Fix fake kernel for the out=... variant of unbind_copy (#156643)

`unbind_copy(..., out=...)` returns None rather than the `out` argument (see https://github.com/pytorch/pytorch/issues/130829#issuecomment-2283936222), but the old fake kernel didn't account for that and caused an assertion failure in `pushPyOutToStack`. This patch fixes that. Pull Request resolved: https://github.com/pytorch/pytorch/pull/156643 Approved by: https://github.com/zou3519, https://github.com/jansel, https://github.com/bdhirsh ghstack dependencies: #156642
2025-10-20 21:14:14 +08:00 · 2025-06-26 10:27:21 -07:00
parent 89aa708b39
commit a4b59498c5
6 changed files with 81 additions and 80 deletions
--- a/test/dynamo/test_repros.py
+++ b/test/dynamo/test_repros.py
@ -7027,6 +7027,18 @@ def forward(self, s77 : torch.SymInt, s27 : torch.SymInt, L_x_ : torch.Tensor):
        torch.compile(f, backend="eager", fullgraph=True)(x, out_res)
        self.assertEqual(out_ref, out_res)

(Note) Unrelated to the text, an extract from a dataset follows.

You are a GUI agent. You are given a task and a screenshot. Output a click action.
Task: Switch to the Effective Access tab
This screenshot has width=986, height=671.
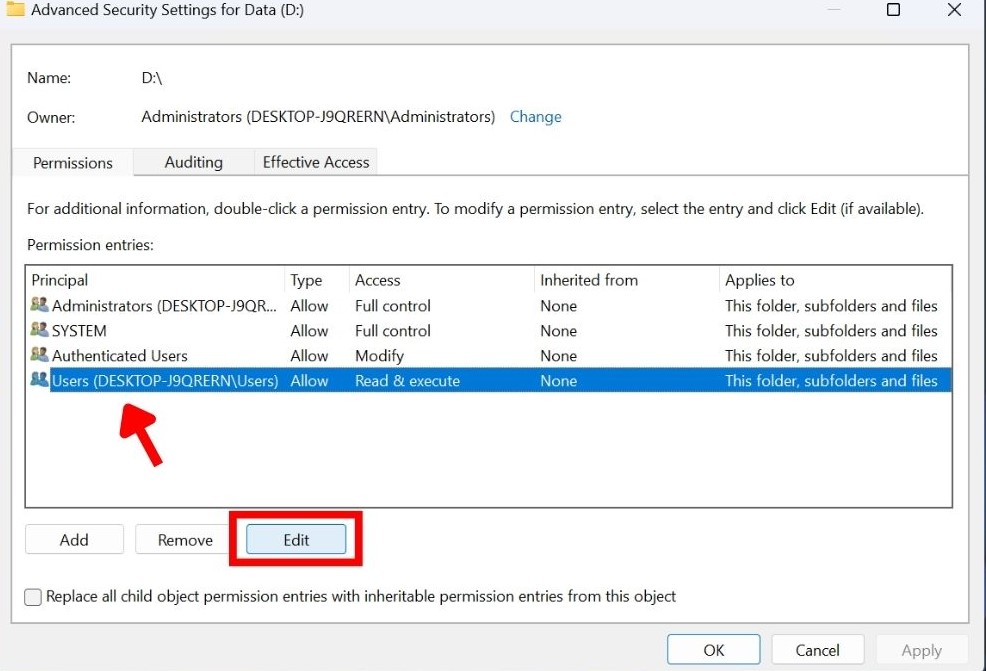point(315,162)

+    def test_unbind_copy_out(self):
+        def f(eye, out):
+            torch.unbind_copy(eye, out=out)
+
+        eye = torch.eye(3)
+        out_ref = (torch.zeros(3), torch.zeros(3), torch.zeros(3))
+        out_res = (torch.zeros(3), torch.zeros(3), torch.zeros(3))
+
+        f(eye, out_ref)
+        torch.compile(f, backend="eager", fullgraph=True)(eye, out_res)
+        self.assertEqual(out_ref, out_res)
+

 class ReproTestsDevice(torch._dynamo.test_case.TestCase):
    def test_sub_alpha_scalar_repro(self, device):
--- a/test/test_fake_tensor.py
+++ b/test/test_fake_tensor.py
@ -992,6 +992,17 @@ class FakeTensorTest(TestCase):

        self.assertEqual(out.dtype, x.dtype)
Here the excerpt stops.